The return

Funny, I’m reading over my last post about how I didn’t want to go on my retreat and am laughing at myself because I’m so silly about these things. I had a really good time. I’m very glad I went, and while I was there I kept telling myself to make sure to go again in future years. I wish I didn’t dread things so much. It’s such a waste of time and energy. But it seems that I can’t help but go through agonies of dread and uncertainty before I go off and have a great time.

The truth is, though, that this retreat has been difficult for me in the past. It’s hard to describe what it’s like. It’s a retreat where about 50 people get together and talk about teaching ideas and challenges and share their feelings about what teaching means to them. It’s not at all the typical kind of conference where you listen to lectures by keynote speakers and attend sessions where scholars read papers. Instead, we make a point of everyone being on the same level and everyone having their chance to speak and be heard.
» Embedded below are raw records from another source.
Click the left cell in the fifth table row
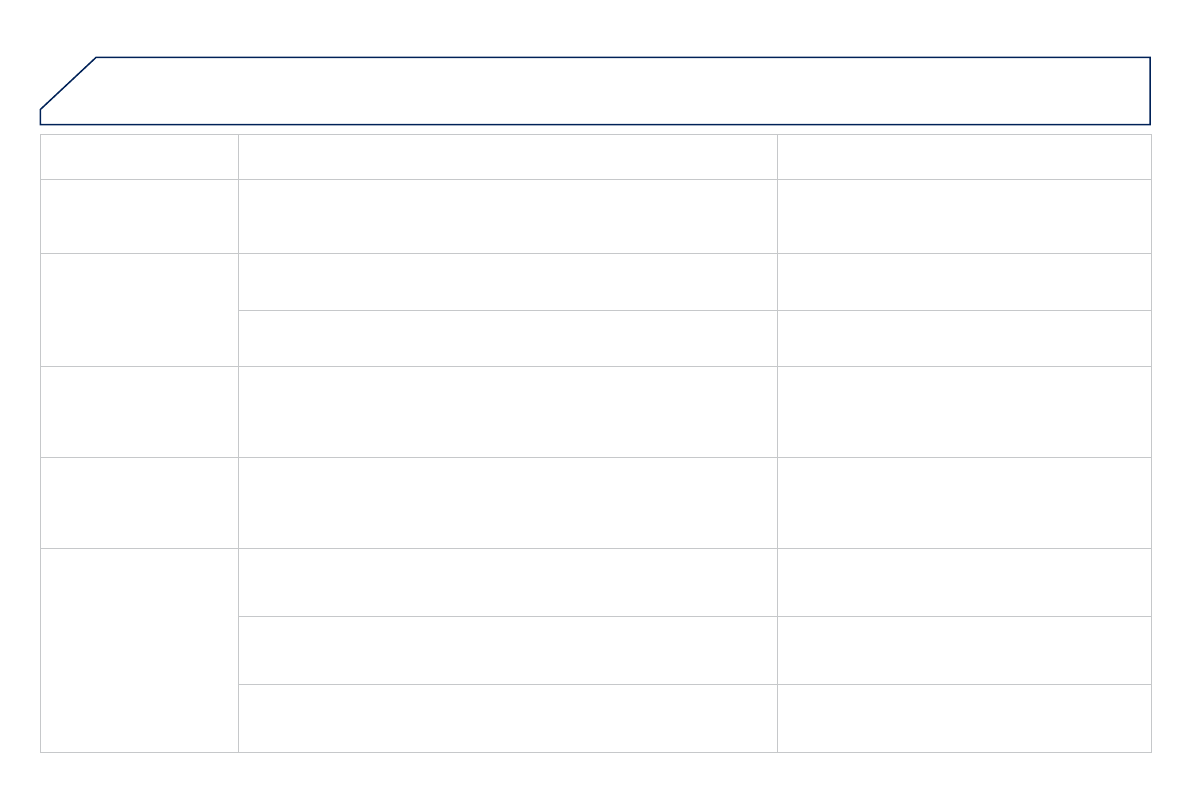Image resolution: width=1191 pixels, height=794 pixels. (x=139, y=503)
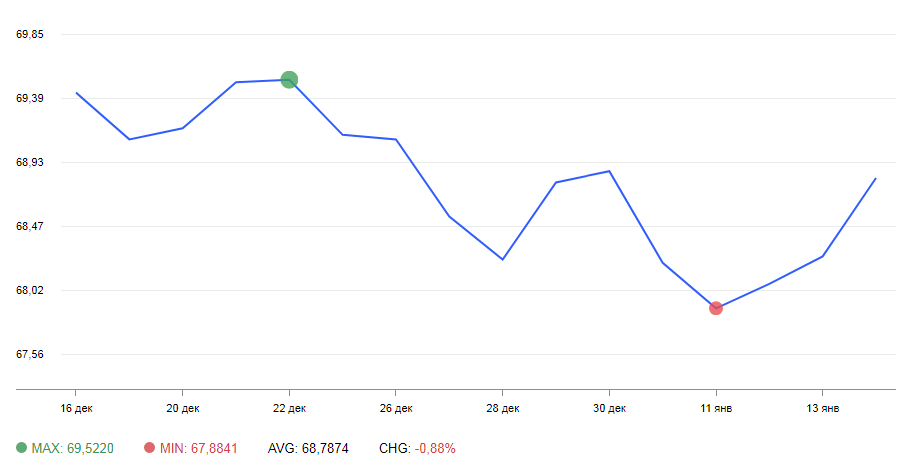913x476 pixels.
Task: Click the green maximum point on the chart line
Action: [x=289, y=80]
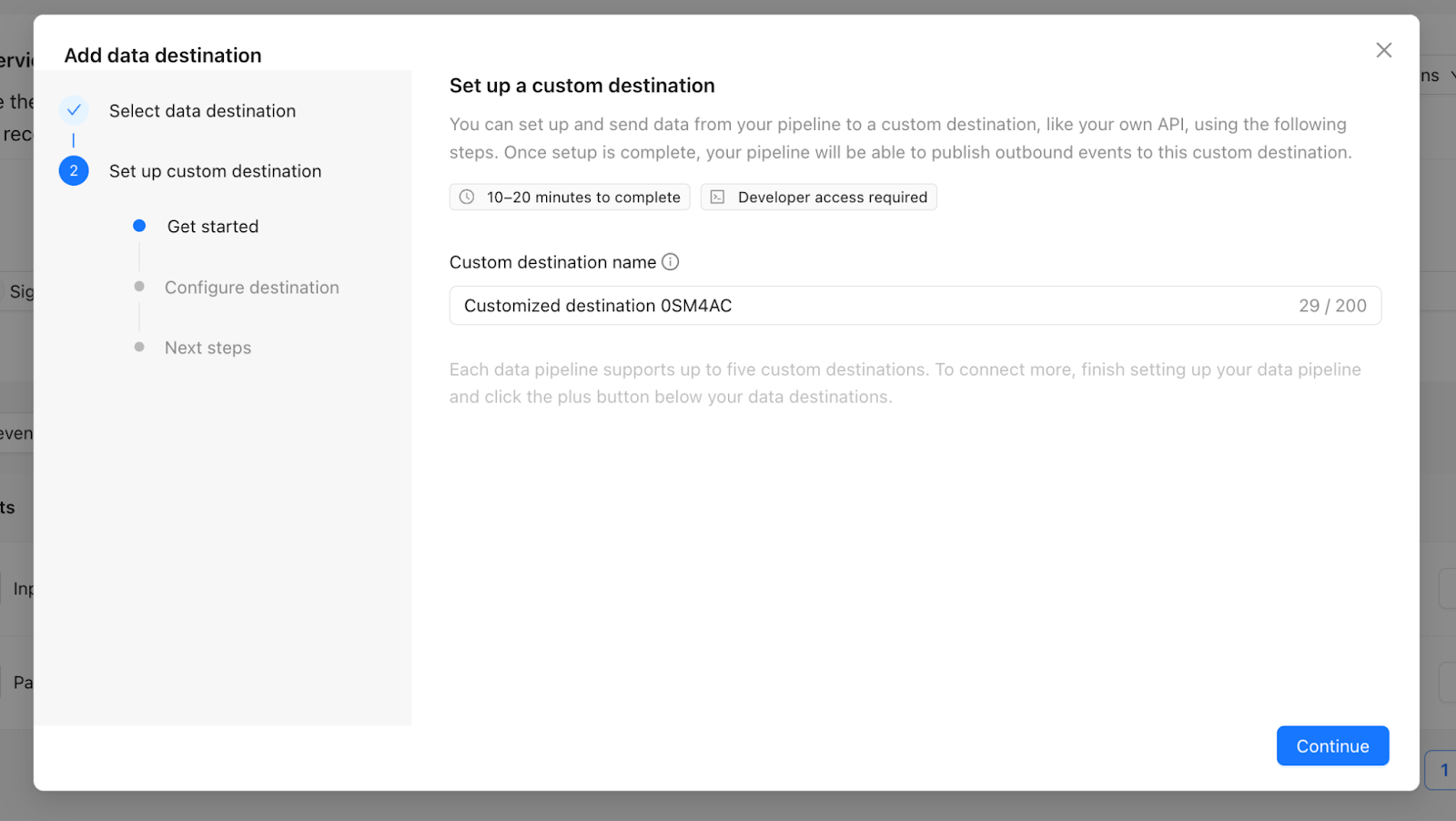Viewport: 1456px width, 821px height.
Task: Click the 29 / 200 character counter
Action: click(1332, 306)
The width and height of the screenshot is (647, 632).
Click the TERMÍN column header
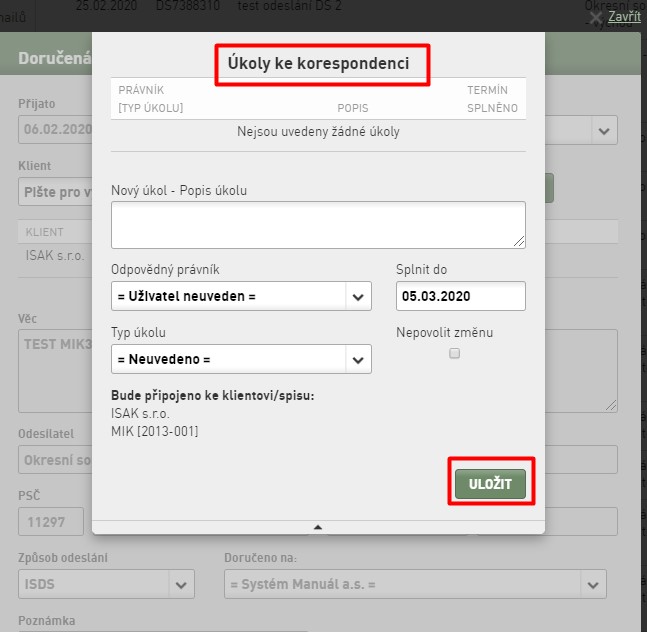click(487, 90)
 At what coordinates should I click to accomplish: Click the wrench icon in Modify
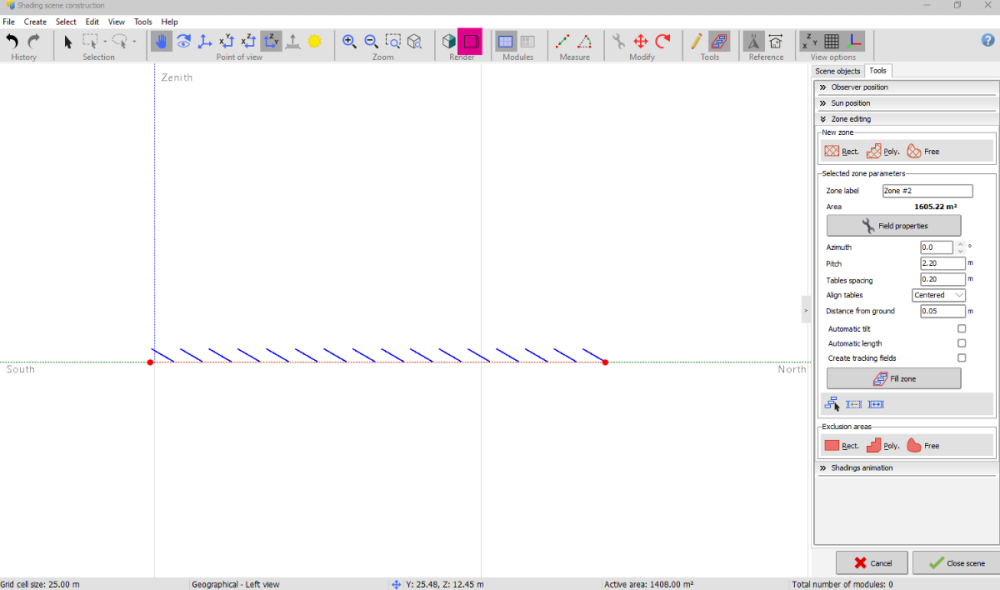coord(619,41)
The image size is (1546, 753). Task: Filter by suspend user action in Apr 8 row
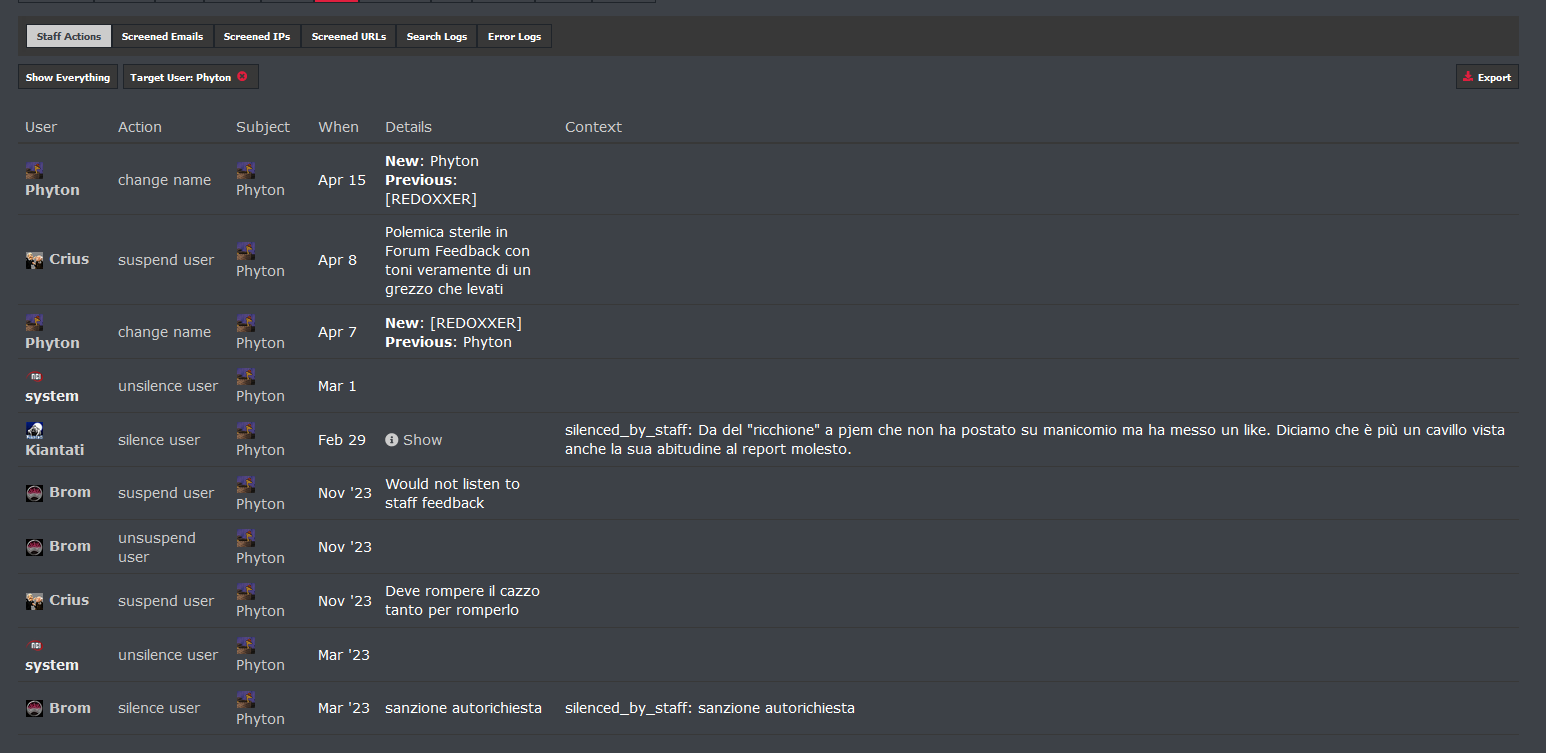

The hard part is that this can get awfully touchy-feely, and I’m never sure what to think of it. A part of me feels incredibly uncomfortable, and the other part likes the chance to think and talk about emotions openly. The amazing thing about this retreat is that, for the most part, the usual academic posturing and posing just doesn’t happen, and instead you’re more likely to see people hugging and tearing up. When I remember that this is a work retreat, it feels utterly bizarre.

So every year I go, and every year I feel this pull between wanting to mock what goes on and wanting to make sure I stay a part of it. What made this year’s retreat so much fun is that I’m no longer a brand-new participant as I was the first year, or a brand-new staff member as I was last year, but now I get what’s going on and am familiar with all of it, so I can relax and let myself experience things instead of worrying so much.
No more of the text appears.